| Problem details |
Below is a block of records. Copy every line in it that contains the word "agent".

| Source information |
· · · · ·

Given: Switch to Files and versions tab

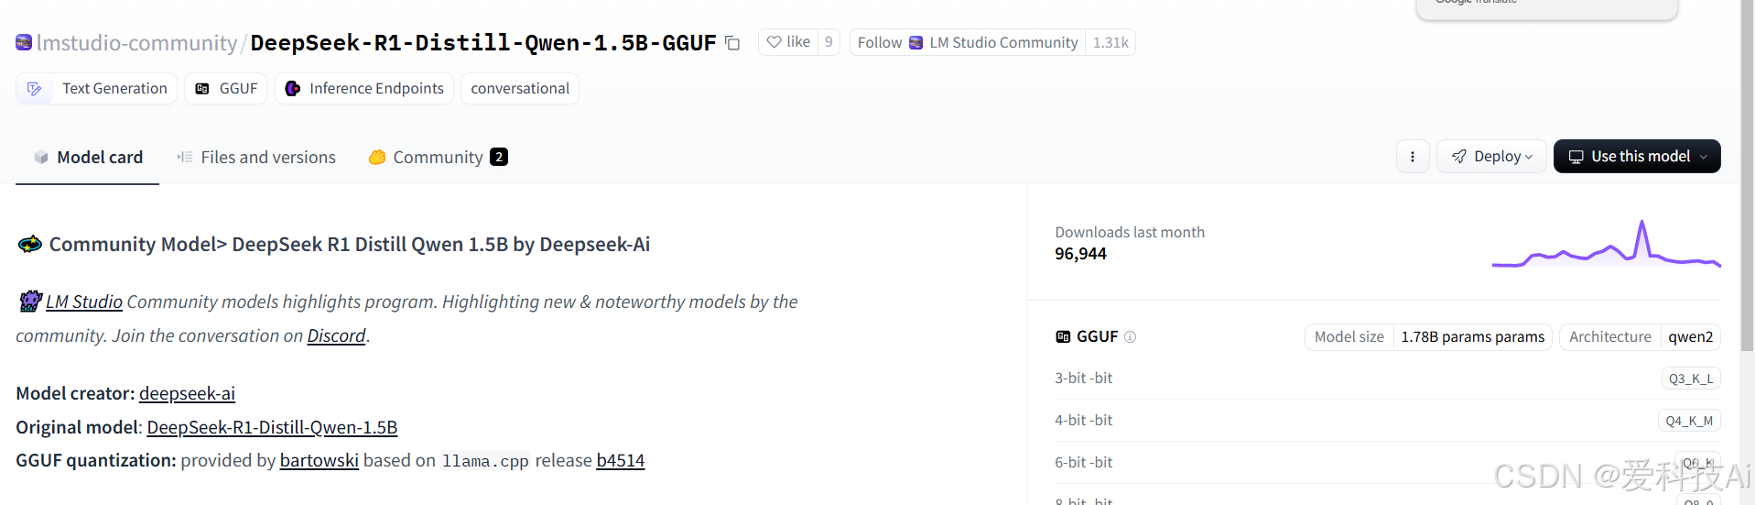Looking at the screenshot, I should (256, 158).
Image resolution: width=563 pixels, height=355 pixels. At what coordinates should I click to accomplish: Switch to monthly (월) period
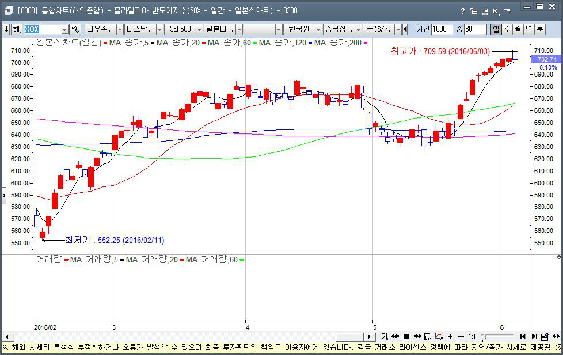[x=518, y=29]
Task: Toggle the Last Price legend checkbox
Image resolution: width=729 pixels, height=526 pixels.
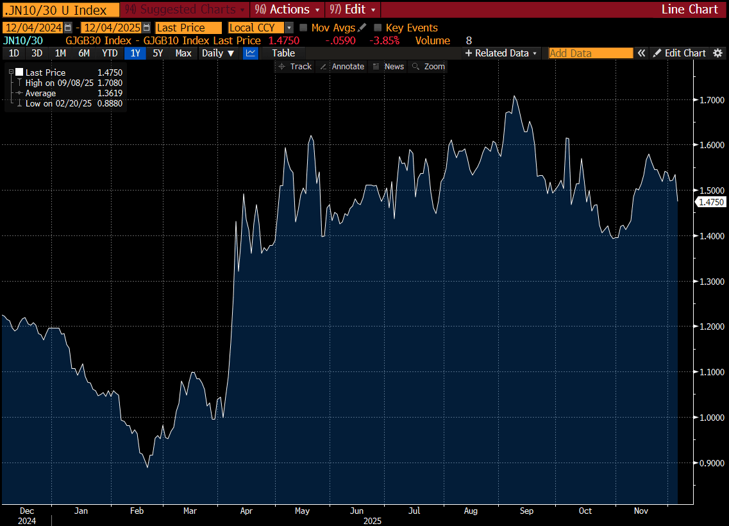Action: click(19, 72)
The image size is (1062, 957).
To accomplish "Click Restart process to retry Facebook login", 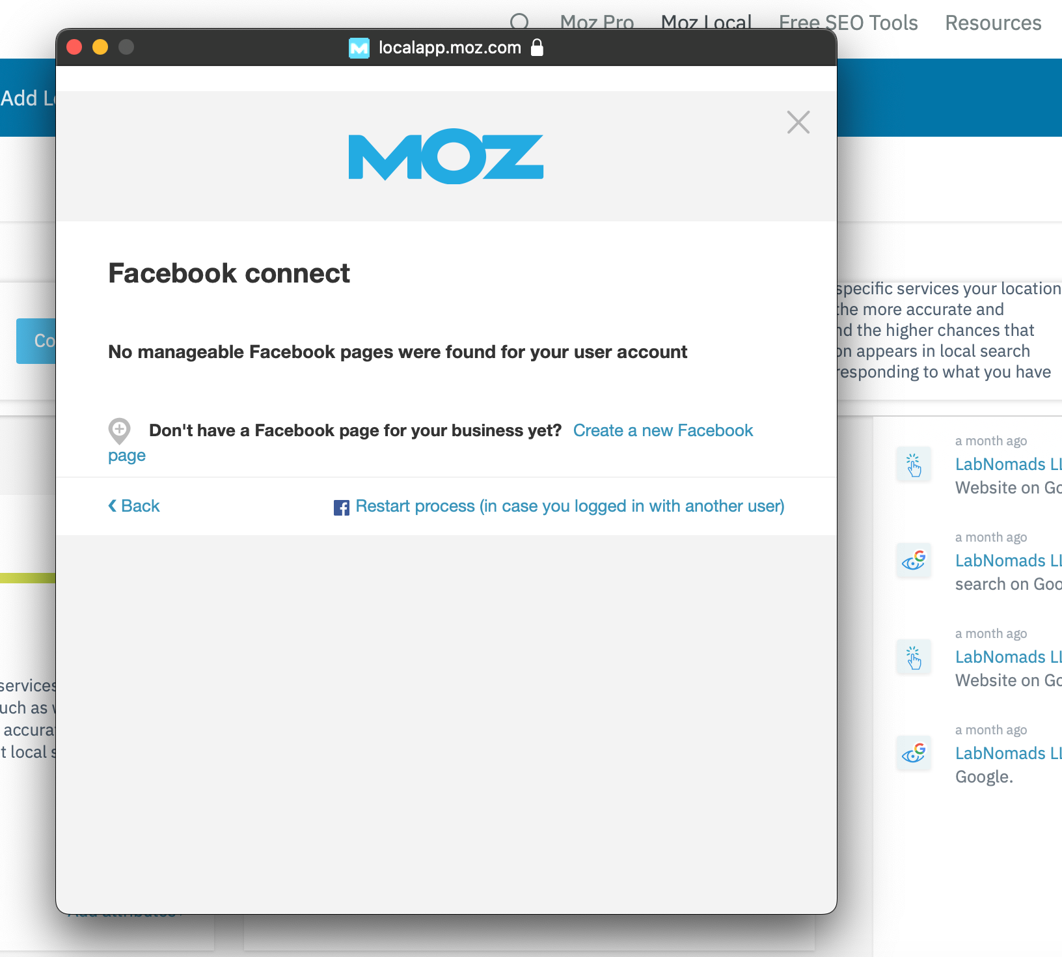I will point(569,506).
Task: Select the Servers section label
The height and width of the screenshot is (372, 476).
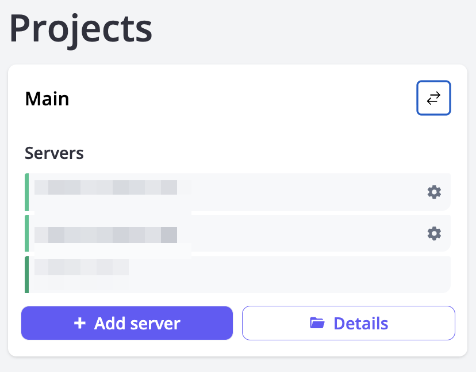Action: click(x=54, y=153)
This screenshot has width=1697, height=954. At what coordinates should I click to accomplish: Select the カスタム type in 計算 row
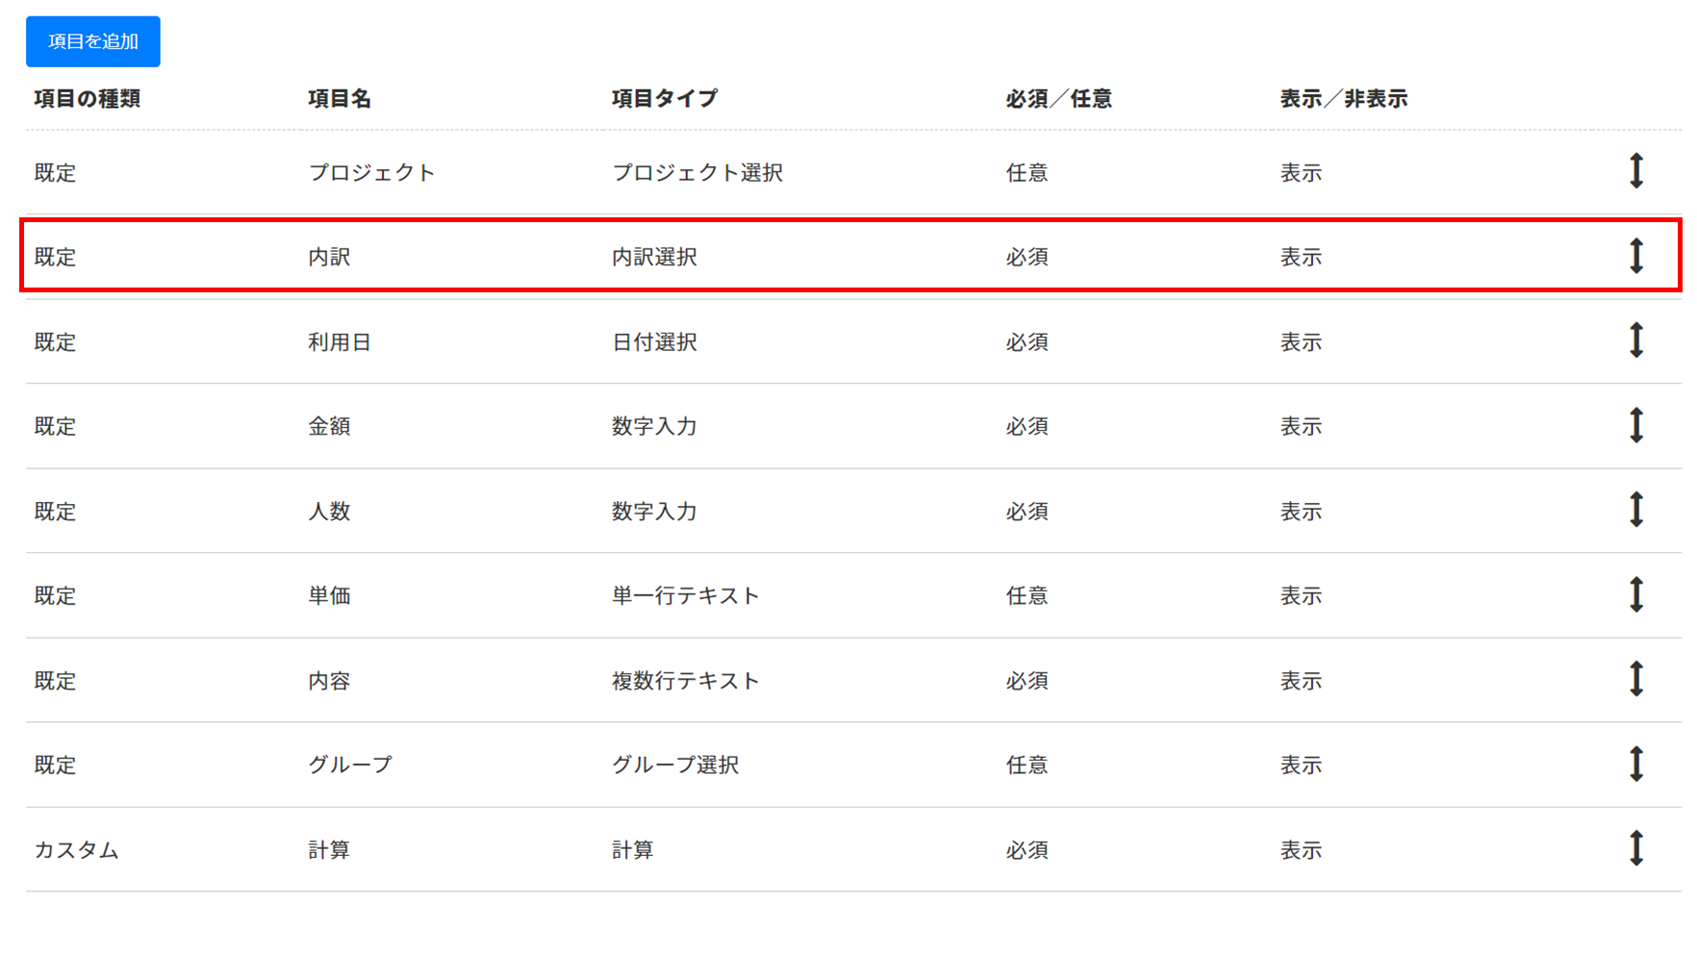tap(76, 850)
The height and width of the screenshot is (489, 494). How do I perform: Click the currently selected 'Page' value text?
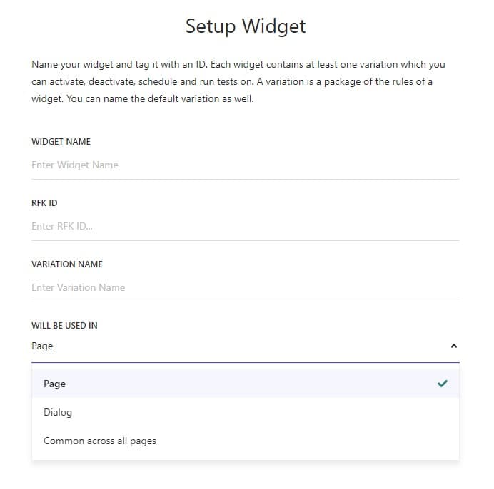pyautogui.click(x=42, y=346)
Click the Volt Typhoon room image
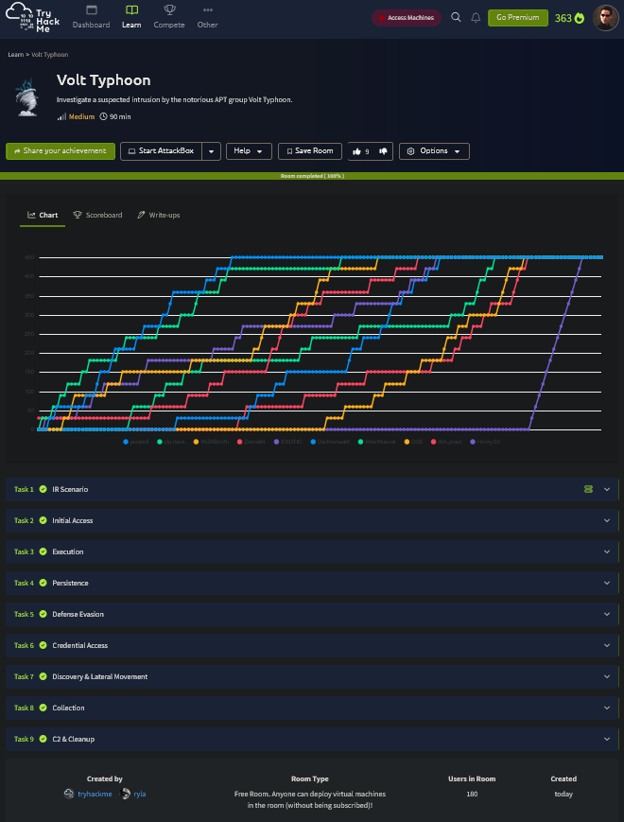 click(x=28, y=97)
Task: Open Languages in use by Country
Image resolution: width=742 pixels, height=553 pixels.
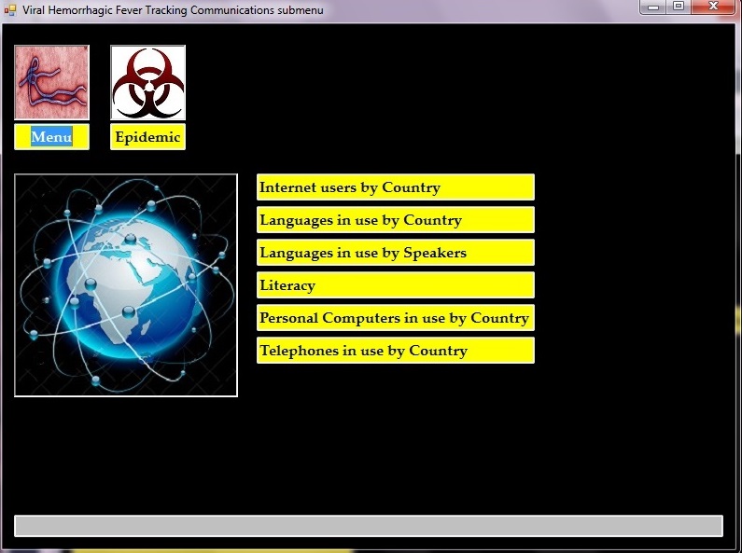Action: coord(395,220)
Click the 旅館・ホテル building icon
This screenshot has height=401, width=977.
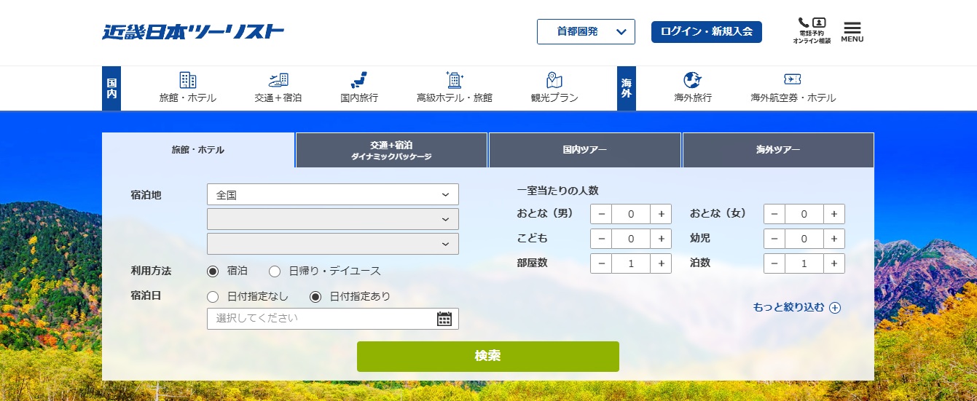[x=188, y=80]
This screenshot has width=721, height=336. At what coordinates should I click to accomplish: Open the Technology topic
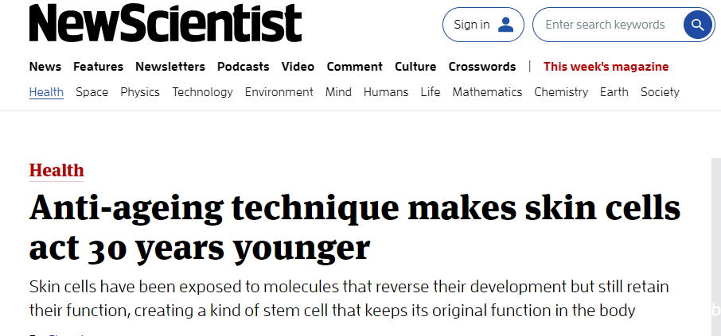[x=202, y=92]
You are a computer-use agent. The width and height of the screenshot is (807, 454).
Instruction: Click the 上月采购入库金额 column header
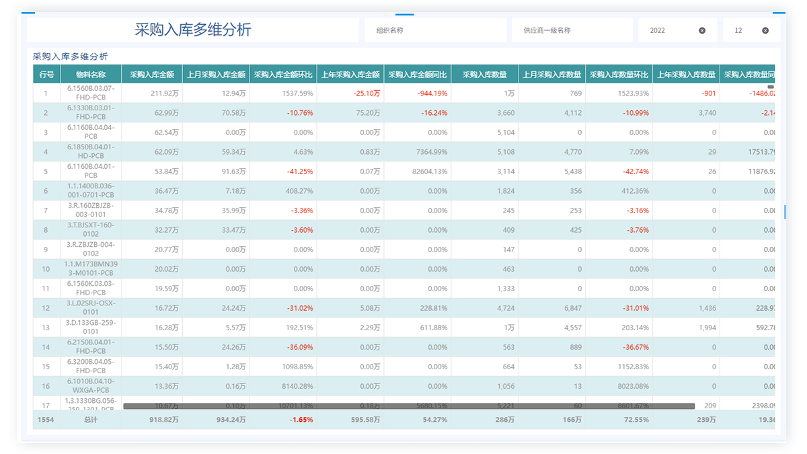[x=216, y=75]
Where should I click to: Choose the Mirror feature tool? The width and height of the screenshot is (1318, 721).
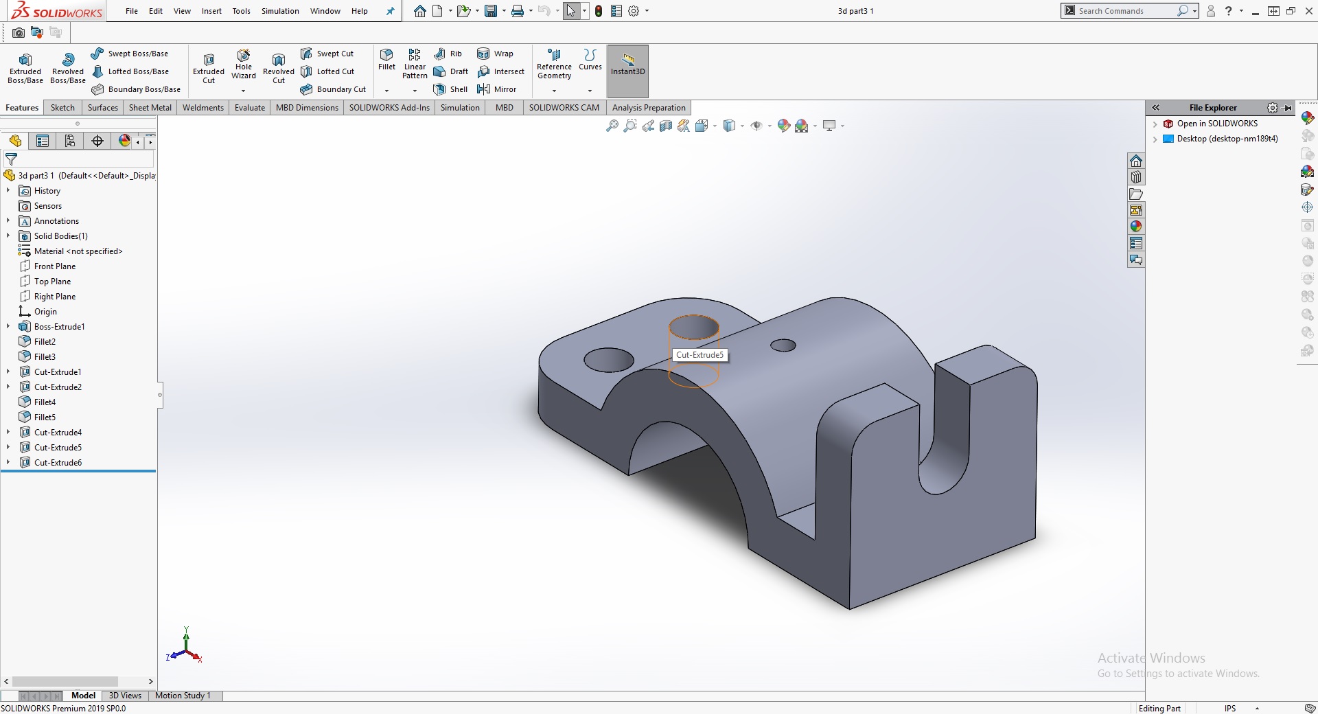click(x=496, y=89)
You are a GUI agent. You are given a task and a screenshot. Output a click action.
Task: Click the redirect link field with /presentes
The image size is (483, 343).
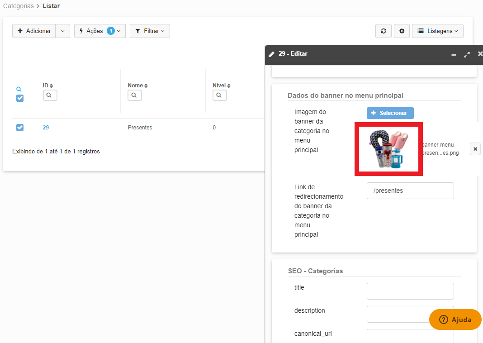click(410, 191)
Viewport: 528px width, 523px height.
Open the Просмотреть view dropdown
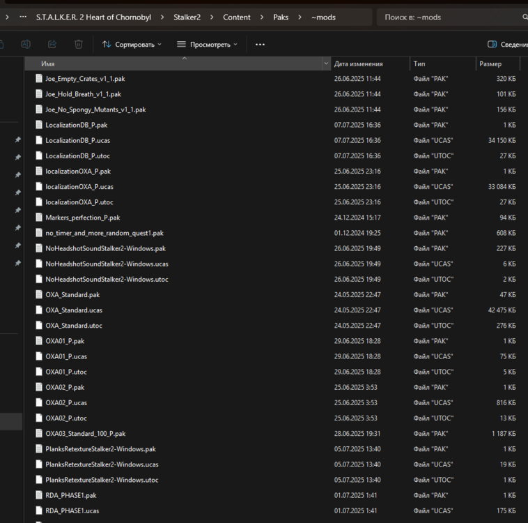(206, 44)
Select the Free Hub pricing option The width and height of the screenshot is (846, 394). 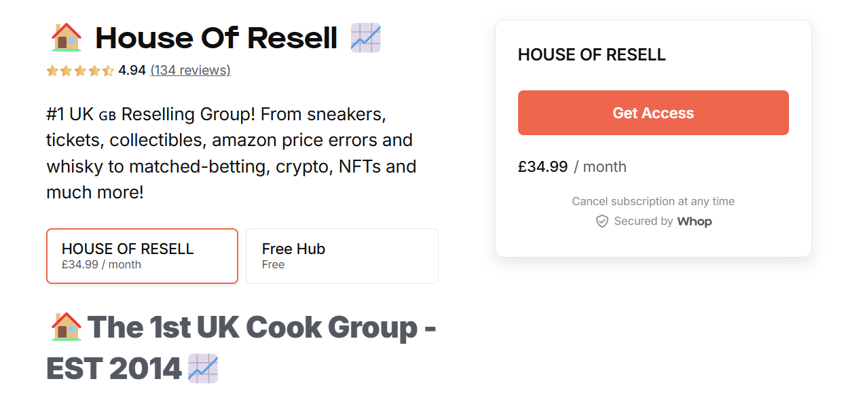(342, 255)
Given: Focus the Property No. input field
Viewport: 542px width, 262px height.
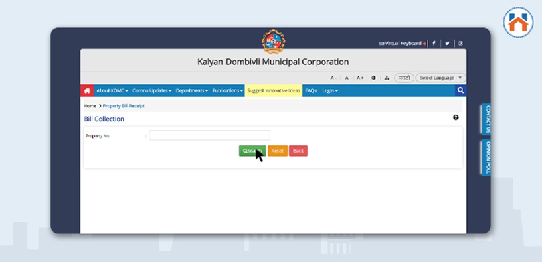Looking at the screenshot, I should point(209,135).
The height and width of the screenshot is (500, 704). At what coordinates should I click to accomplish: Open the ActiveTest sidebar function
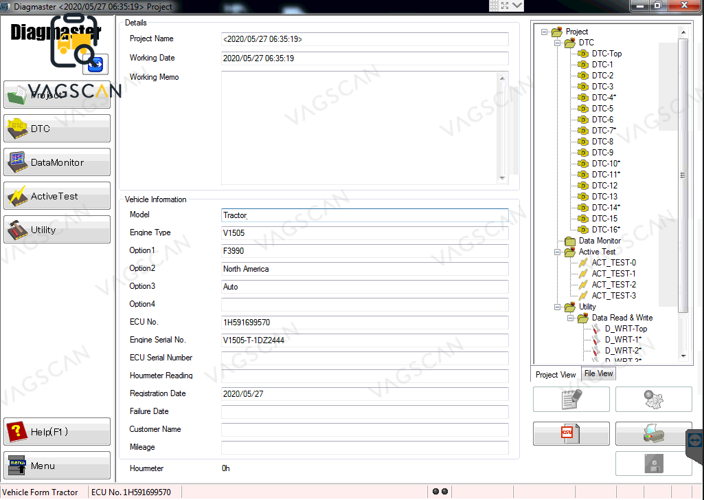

· · · · ·

| Reply |
You are a computer-use agent. The width and height of the screenshot is (807, 454).
You are a GUI agent. You are given a task and a screenshot. Output a click action.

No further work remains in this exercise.